Sonny and Bob had built a beautiful home in Preston Hollow that they created from their art collection. Bob was the architect, and Sonny was the designer. They were partners for forty-five years, and their home was extraordinary. To put it simply, their home was "over the top", and they would not have had it any other way.
A first glimpse of the home's interior was stunning and glorious. There was color, texture, humor, and energy. Around one corner there were works by Christo, Jenny Holzer, Luis Jimenez, Melissa Miller, and Peter Saul. Installed down the majestic gallery hallway were works by David Bates, Linda Ridgway, David Szafranski, and the Art Guys. Every direction, there were outstanding examples by great artists that have exhibited in this city. Their collection radiated with personality, engagement, and fun. Their home was a work of art in itself, and the creators of its design were Sonny and Bob.
Sonny and Bob were part of the fabric of the Dallas art community for decades, and they were truly beloved by those that knew them. They represented the "old fashioned" form of collecting art without fairs, the internet, or consultants. They went to every museum opening and visited every alternative space. They experienced art through looking, laughing, and questioning. They came to each experience with an open mind, genuine curiosity, and a sense of humor. They formed friendships and relationships with artists from all over the world that lasted a lifetime.
From the first artwork collected in 1956 by Alexander Calder for $75.00 to their spectacular Christo, Sonny and Bob bought artwork with unabandoned enthusiasm. They supported artists by purchasing not only their masterpieces, but also their tiniest of efforts. They collected certain artists in depth, purchasing works from their graduate school days to their mid-career years and beyond. They collected what they loved by artists they admired, and they sought out artwork that brought them pleasure. In the end, they amassed one of the most impactful collections that the Dallas art community has known.
Sonny and Bob demonstrated to us all how collectors could support artists and an art community through enthusiasm, engagement, and financial commitment. From a few hundred dollars to thousands of dollars, an art purchase could be just the encouragement an artist might need to continue on their path. Not to mention, Sonny and Bob had great fun as collectors and arts supporters.
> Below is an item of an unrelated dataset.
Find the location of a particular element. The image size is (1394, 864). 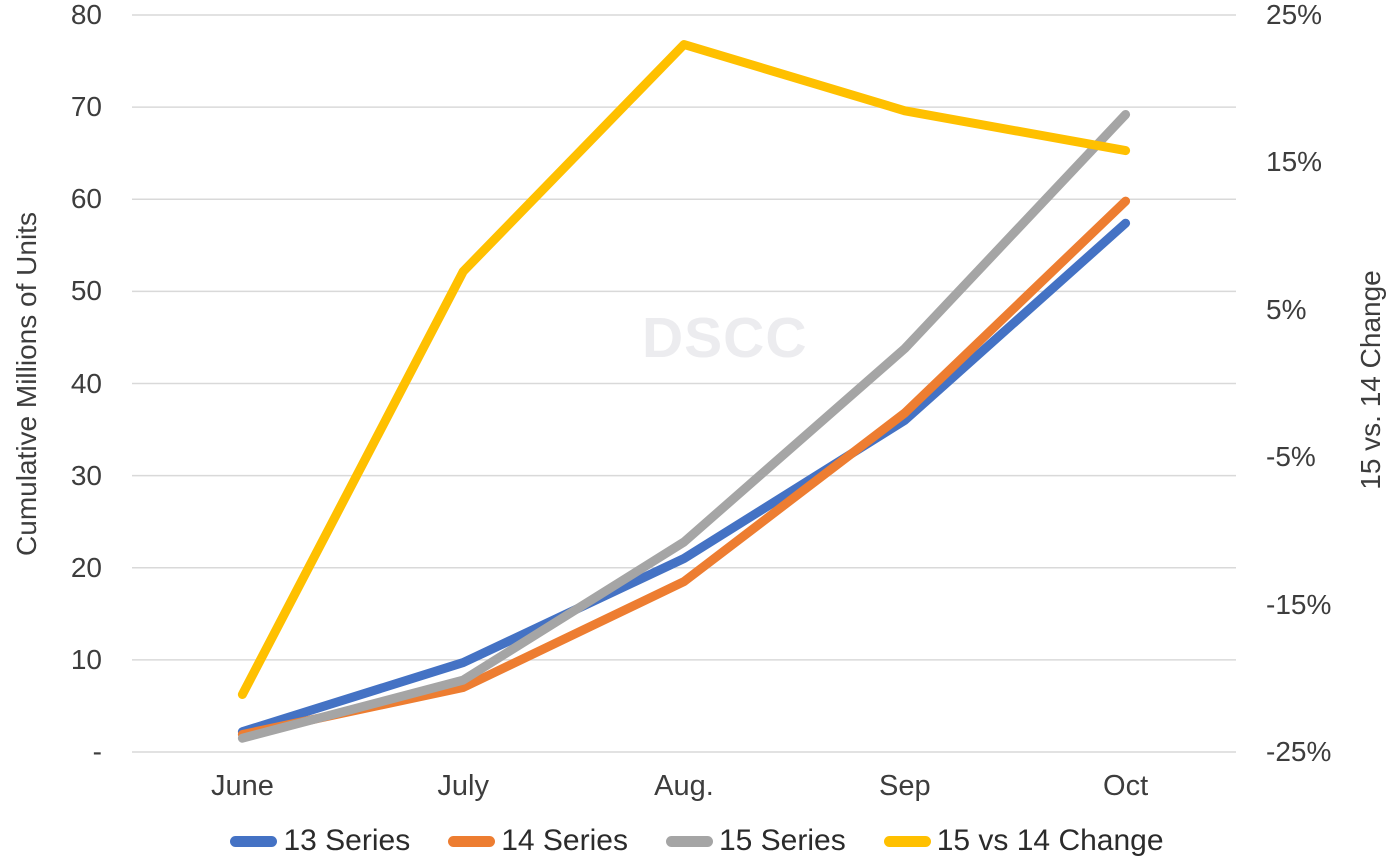

right-axis-tick-label: 25% is located at coordinates (1294, 15).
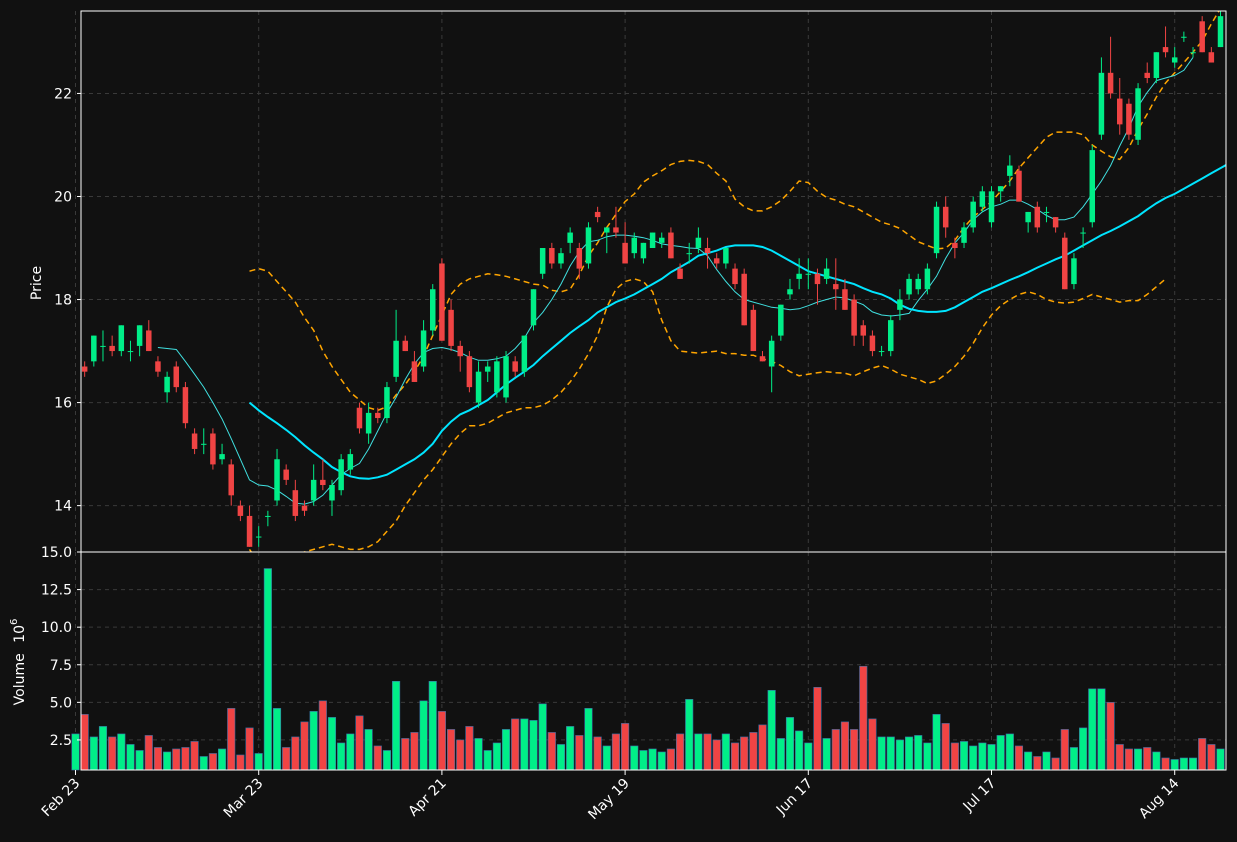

They generously shared with everyone their love of art and their passion for collecting.
On the eve of my twenty-fifth year as an art dealer, I am humbled and honored to be representing their collection, as it is dispersed over the coming years with all funds from the estate designated as a gift to Booker T. Washington High School for the Visual and Performing Arts. Thank you, Sonny and Bob, for such a truly amazing experience.